CDU/CSU und SPD haben sich am 08. Oktober 2025 im Koalitionsausschuss auf konkrete Inhalte zur Reform des Bürgergeldes geeinigt. Danach soll das SGB II in Bezug auf Arbeitsanreize, Leistungsminderungen und Karenzzeiten konsequenter ausgestaltet werden. Viel wird allerdings von der noch ausstehenden gesetzgeberischen Ausgestaltung abhängen.
Das bisherige Bürgergeldsystem soll zu einer „Neuen Grundsicherung“ umgestaltet werden. Ziel ist es erwerbsfähige Leistungsberechtigte schneller und dauerhaft in Arbeit zu bringen. Hierzu ist vorgesehen, leistungsberechtigte Personen unmittelbar nach Antragstellung verbindlich (mit Rechtsbehelfsbelehrung) zu einem ersten persönlichen Gespräch zu laden. Auf dieser Grundlage schließen Jobcenter und Leistungsberechtigte einen Kooperationsplan mit Rechten und Pflichten. Sollte dieser nicht zustande kommen, ergeht ein Verwaltungsakt mit Rechtsfolgen- und Rechtsmittelbelehrung.
Grundsätzlich soll der Vermittlungsvorrang wieder eingeführt werden. Ist eine Qualifizierung, vor allem bei unter 30-Jährigen, erfolgversprechender, erhält diese hingegen Vorrang.
Der Erwerbsfähigkeitsbegriff soll zudem „realitätsnäher“ gefasst werden, „damit Personen, die dauerhaft nicht in den ersten Arbeitsmarkt integrierbar sind, die für sie richtige Hilfe erhalten können“. Dies muss im Gesetzgebungsprozess kritisch begleitet werden um eine Lastenverschiebung in kommunalfinanzierte Sozialleistungen wie der Hilfe zum Lebensunterhalt nach dem 3. Kapitel SGB XII oder der Eingliederungshilfe nach dem SGB IX auszuschließen.
Für Langzeitarbeitslose ist eine engere Betreuung mit deutlich höherer Kontaktdichte vorgesehen; alle Personen sollen ein konkretes Angebot erhalten, auch solche, die sich bereits im System befinden.
Das Sanktionsregime soll konsequenter ausgestaltet werden - die bisherigen Stufen (Sanktionstreppe) entfallen.
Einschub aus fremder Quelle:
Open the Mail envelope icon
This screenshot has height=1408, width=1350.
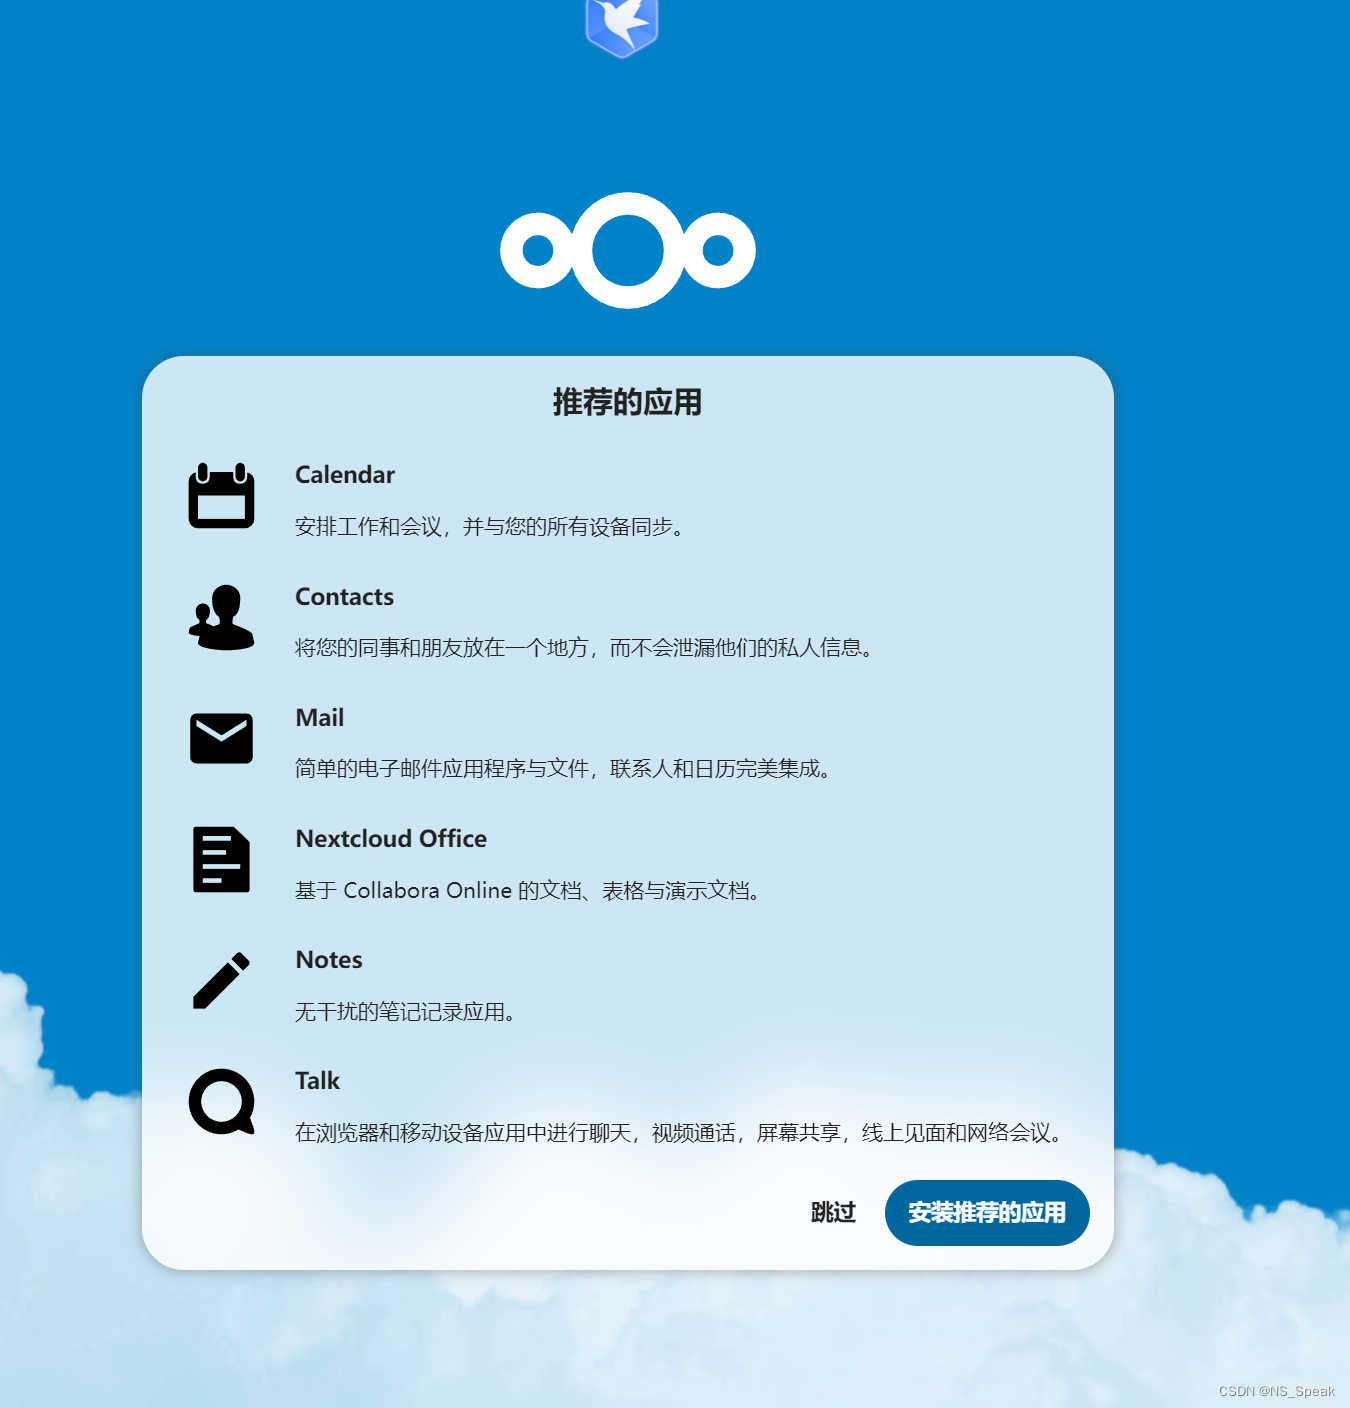(x=221, y=739)
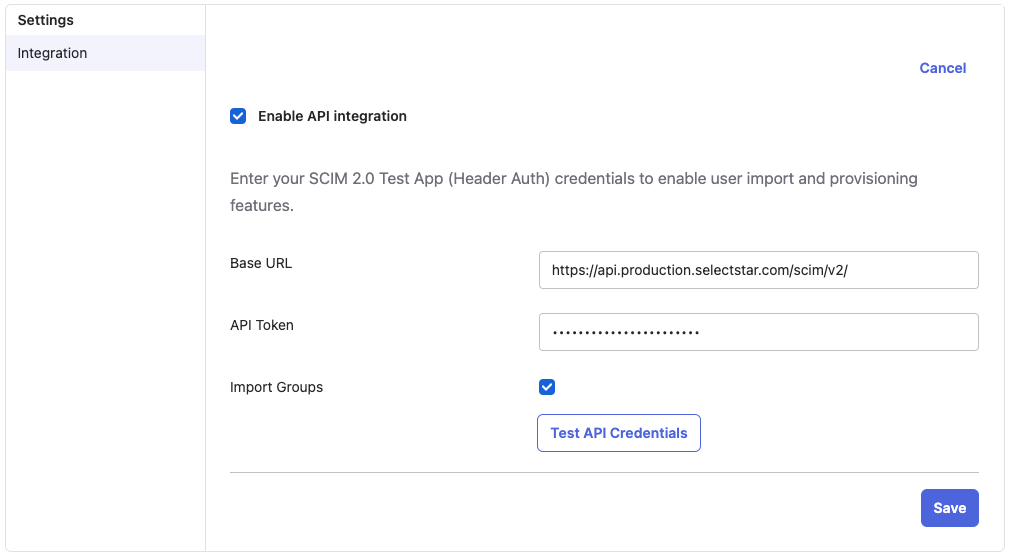Screen dimensions: 1010x557
Task: Click the Settings sidebar heading
Action: tap(46, 20)
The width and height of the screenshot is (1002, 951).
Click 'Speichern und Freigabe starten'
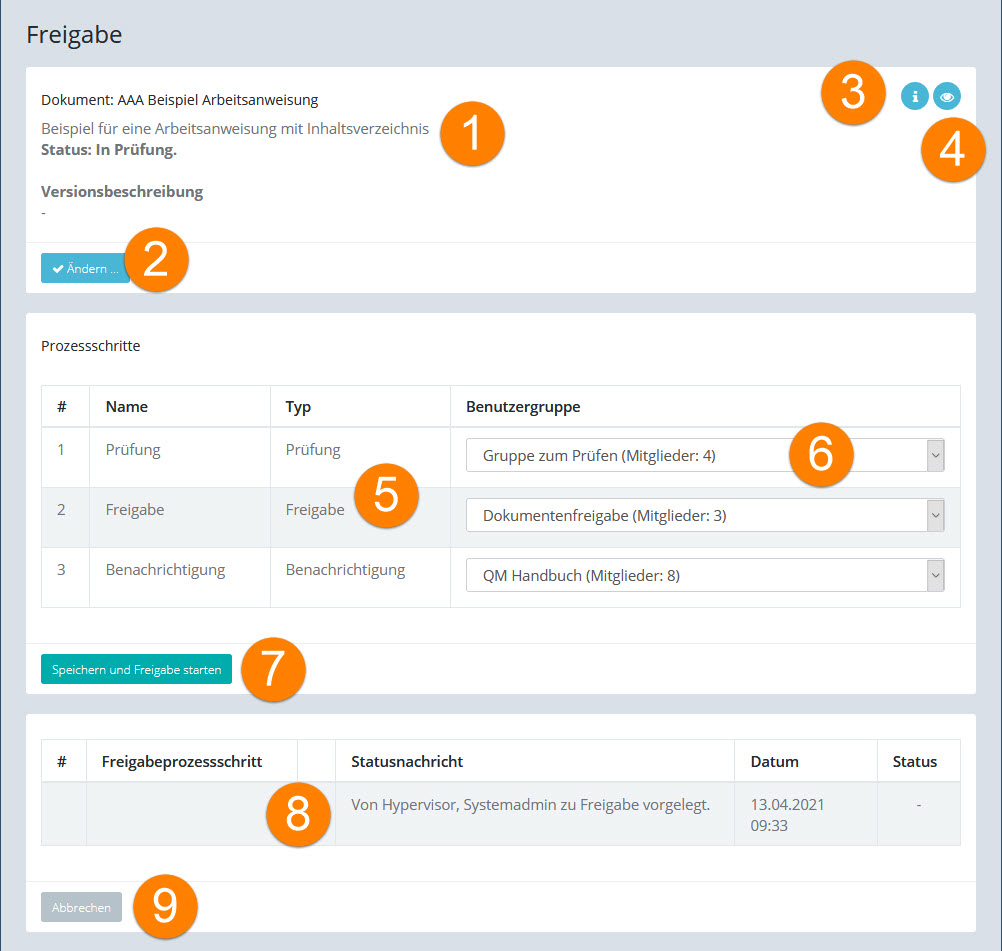click(136, 670)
Wer den ersten Termin versäumt, erhält unmittelbar eine Zweit-einladung; bleibt auch dieser Termin ungenutzt, werden die Leistungen um 30 % gekürzt. Wird ein dritter Termin ebenfalls nicht wahrgenommen, werden die Geldleistungen vollständig eingestellt. Erfolgt im Folgemonat kein Erscheinen, werden sämtliche Leistungen einschließlich der Kosten der Unterkunft (KdU) eingestellt. Härtefälle – insbesondere aus gesundheitlichen oder anderen schwerwiegenden Gründen – sollen berücksichtigt werden. Bei der ersten Pflichtverletzung gilt eine 30 %-Minderung; bei Arbeitsverweigerung wird im Einklang mit dem Sanktions-Urteil des Bundesverfassungsgerichts der Regelsatz vollständig gestrichen; die KdU sollen in diesen Fällen direkt an den Vermieter gezahlt werden.
In der Vermögensprüfung sollen die Karenzzeiten entfallen. Künftig orientiert sich das Schonvermögen an der Lebensleistung (z. B. am Alter und an Beitragszeiten in der Arbeitslosenversicherung). Bei unverhältnismäßig hohen KdU entfällt ebenfalls die Karenzzeit.
Darüber hinaus soll die Reform einen Schwerpunkt bei der Missbrauchsbekämpfung setzen. Vorgesehen sind schärfere Maßnahmen gegen Schwarzarbeit, eine klarere Fassung des Arbeitnehmerbegriffs im Rahmen der Freizügigkeit, ein verbesserter Datenaustausch sowie gezielte Schritte gegen Vermieter von Schrottimmobilien.
Zur Entlastung der Jobcenter soll zudem die temporäre Bedarfsgemeinschaft abgeschafft werden. Der hauptsächlich betreuende Elternteil erhält künftig den vollen Regelbedarf, für den umgangsberechtigten Elternteil ist ein pauschalierter Mehrbedarf vorgesehen.